Le vendí la idea al mundo entero e incluso, yo me la tragué a diario. Pero de pronto, un día común se volvió extraordinario, tras el temblor del espacio para fabricar acontecimientos y llegar al instante del choque de dos energías, y terminar siendo sólo una. Creí en algo nuevo, el calor que generaba mi organismo era tan extremo que me sonrojaba y experimenté la vida de una manera especial.

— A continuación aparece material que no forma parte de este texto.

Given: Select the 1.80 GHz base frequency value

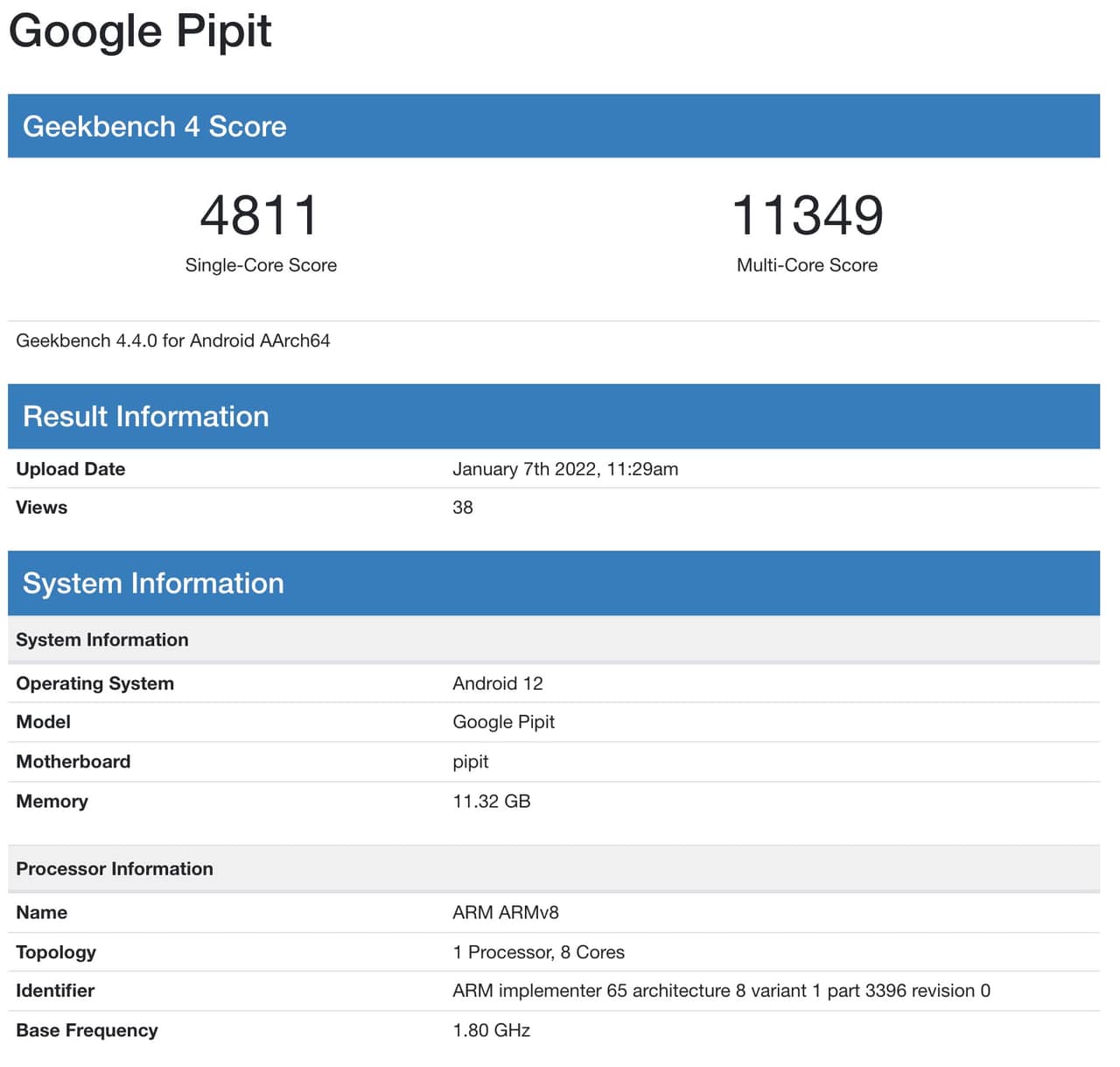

De pronto, me planteé seriamente una hipótesis sobre el destino. Creí en la fabricación sobrenatural de los momentos y como una simple decisión tiene el poder de alterar absolutamente todo. Tardé tanto en liberar mis pies para darles la libertad de caminar sobre este camino, rechacé a la esperanza y me desligué de mi propio ser hasta encontrar lo que desde pequeña había añorado con el alma. Ahora me veo reflejada en otro cuerpo, y comprendo la maravilla del sentir más allá de mi piel y de mis pensamientos. La renovación de mi ser próspera sin límites, mientras en mis oídos resuena mi canción favorita y observo la belleza a través de la realidad absoluta, que por primera vez, congenia con la profundidad de mis oraciones.

Toda la vida romanticé mi soledad y hoy, me despido de ella… a pesar de la complejidad de mi naturaleza, los sellos de clausura se retiran para siempre.